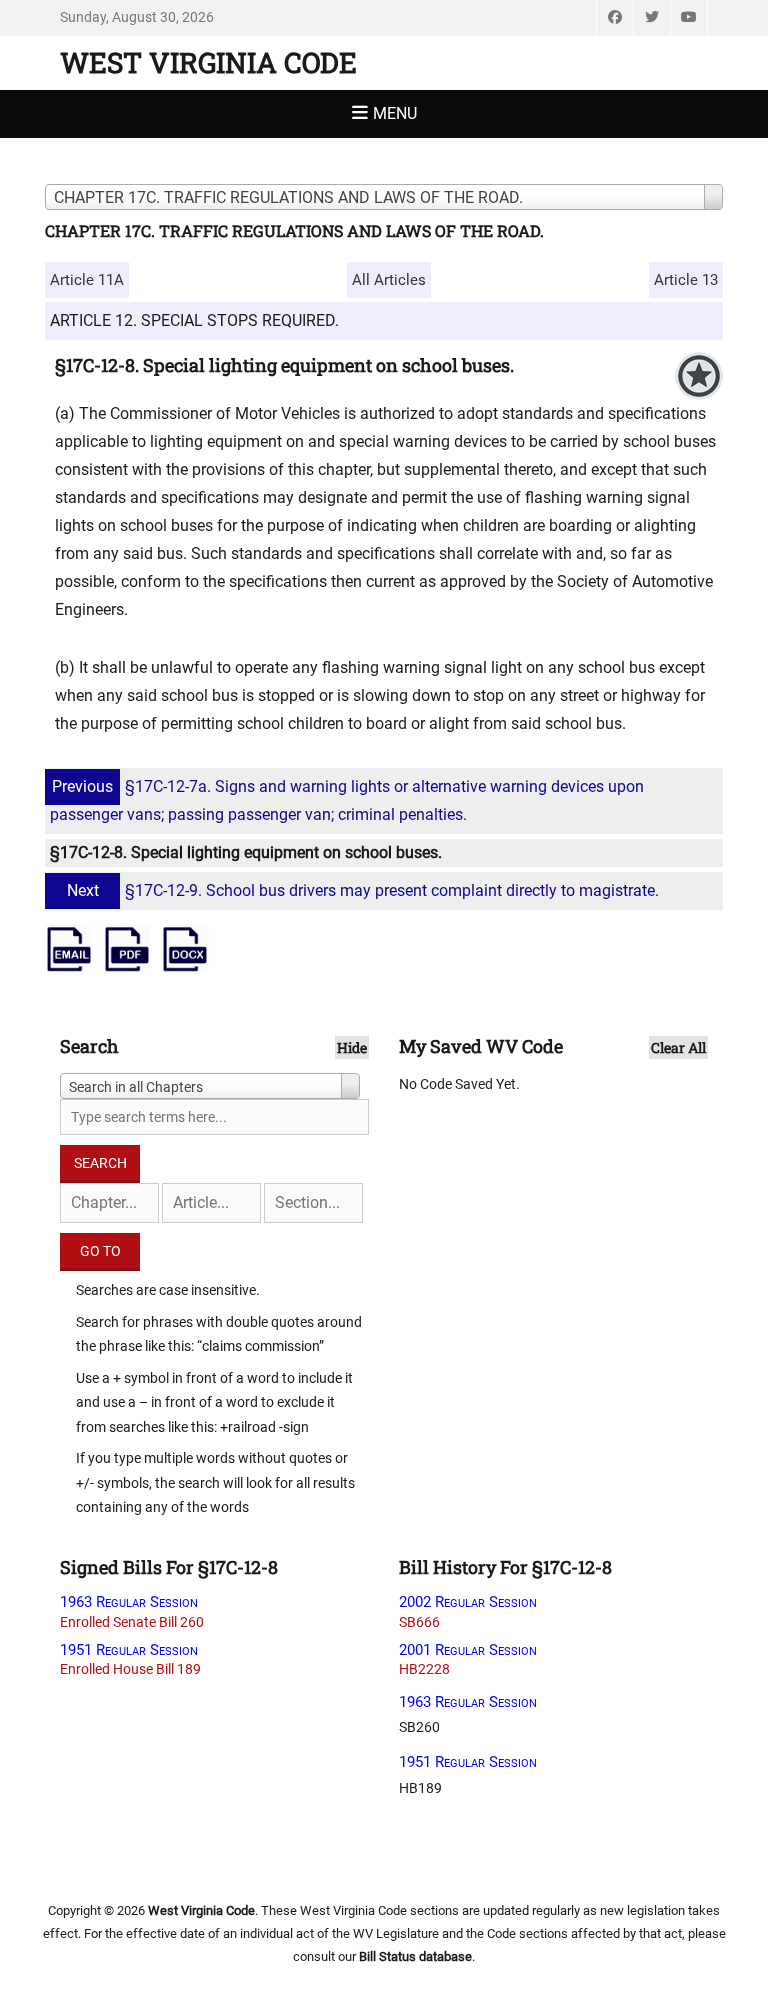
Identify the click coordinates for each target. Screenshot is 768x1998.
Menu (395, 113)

--- --- ---

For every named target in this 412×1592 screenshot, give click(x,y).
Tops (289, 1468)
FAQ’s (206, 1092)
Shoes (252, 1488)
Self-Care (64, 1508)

--- --- ---

**Description of the task:** Using the entries above, give again exactly the lines from the line holding "For every named" through the line holding "Self-Care (64, 1508)". Include both end lines and nothing else.

**Task output:**
For every named target in this 412×1592 screenshot, give click(x,y).
Tops (289, 1468)
FAQ’s (206, 1092)
Shoes (252, 1488)
Self-Care (64, 1508)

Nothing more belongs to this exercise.